The sky appears dark instead of blue to an astronaut, as scattering of light does not take place outside the earth’s atmosphere.
|NCERT Exemplar Solutions for Class 10 Science Chapter 11|
|CBSE Notes for Class 10 Science Chapter 11|
NCERT Solutions for Class 10 Science Chapter 11: The Human Eye and Colourful World
NCERT Class 10 Science Chapter 11 describes the fine structure of the human eye. It does explain the reason behind the color of the sun during the time of sunrise and sunset. It explains the accommodation of the eye concept. Various defects that occur to the eye like refractive defects of vision which include hypermetropia, myopia, and presbyopia are discussed in NCERT Solutions. It describes the near point of the eye or the least distance of distinct vision. Topics included in this chapter are:
11.1 The Human eye (4 questions)
The topic discusses the importance of the Human Eye, its structure and how it functions.
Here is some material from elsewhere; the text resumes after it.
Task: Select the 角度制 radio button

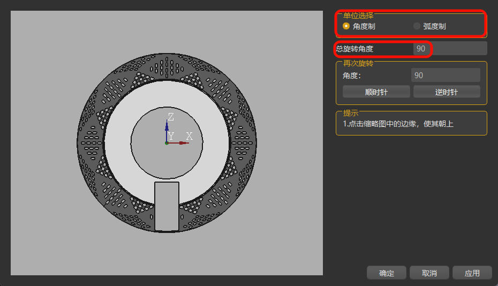Action: point(346,26)
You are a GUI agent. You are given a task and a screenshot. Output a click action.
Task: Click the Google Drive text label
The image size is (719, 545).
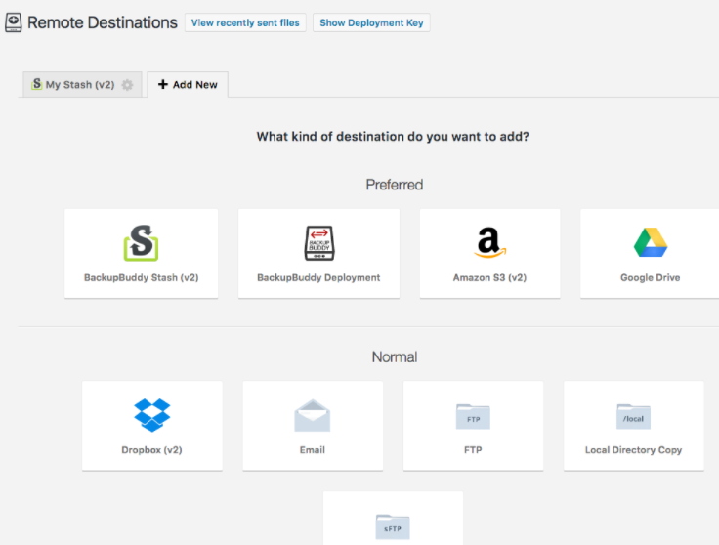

The human eye is one of the most valuable and sensitive sense organs. Of all the sense organs, the human eye is the most significant one as it enables us to see the beautiful, colourful world around us. The topic also explains the power of accommodation where it talks about the eye lens.
11.2 Defects of Vision and their Correction
The topic talks about defects of vision and their correction. There are mainly three common refractive defects of the eye. These are myopia or near-sightedness, hypermetropia or far-sightedness and Presbyopia. These defects can be corrected by the use of suitable spherical lenses.
11.3 Refraction of Light Through a Prism
You have learnt how the light gets refracted through a rectangular glass slab. For parallel refracting surfaces, as in a glass slab, the emergent ray is parallel to the incident ray. However, it is slightly displaced laterally. In this topic, you will get to learn how lights get refracted through a triangular glass prism by performing an activity.
11.4 Dispersion of White Light by a Glass Prism
You must have seen and appreciated the spectacular colours in a rainbow. In this topic, you will get to know how rainbow occurs by performing an activity related to the refraction of light through a prism. It will help you know the reason behind the dispersion of white light by a glass prism.
11.5 Atmospheric Refraction
The topic discusses Atmospheric Refraction and how it is related to the twinkling of stars and advance sunrise and delayed sunset. The twinkling of a star is due to atmospheric refraction of starlight.
11.6 Scattering of Light
In the previous class, you have learnt about the scattering of light by colloidal particles. The path of a beam of light passing through a true solution is not visible. However, its path becomes visible through a colloidal solution where the size of the particles is relatively larger. The topic further discusses the Tyndall Effect, why the colour of the clear sky blue? And the colour of the Sun at sunrise and sunset.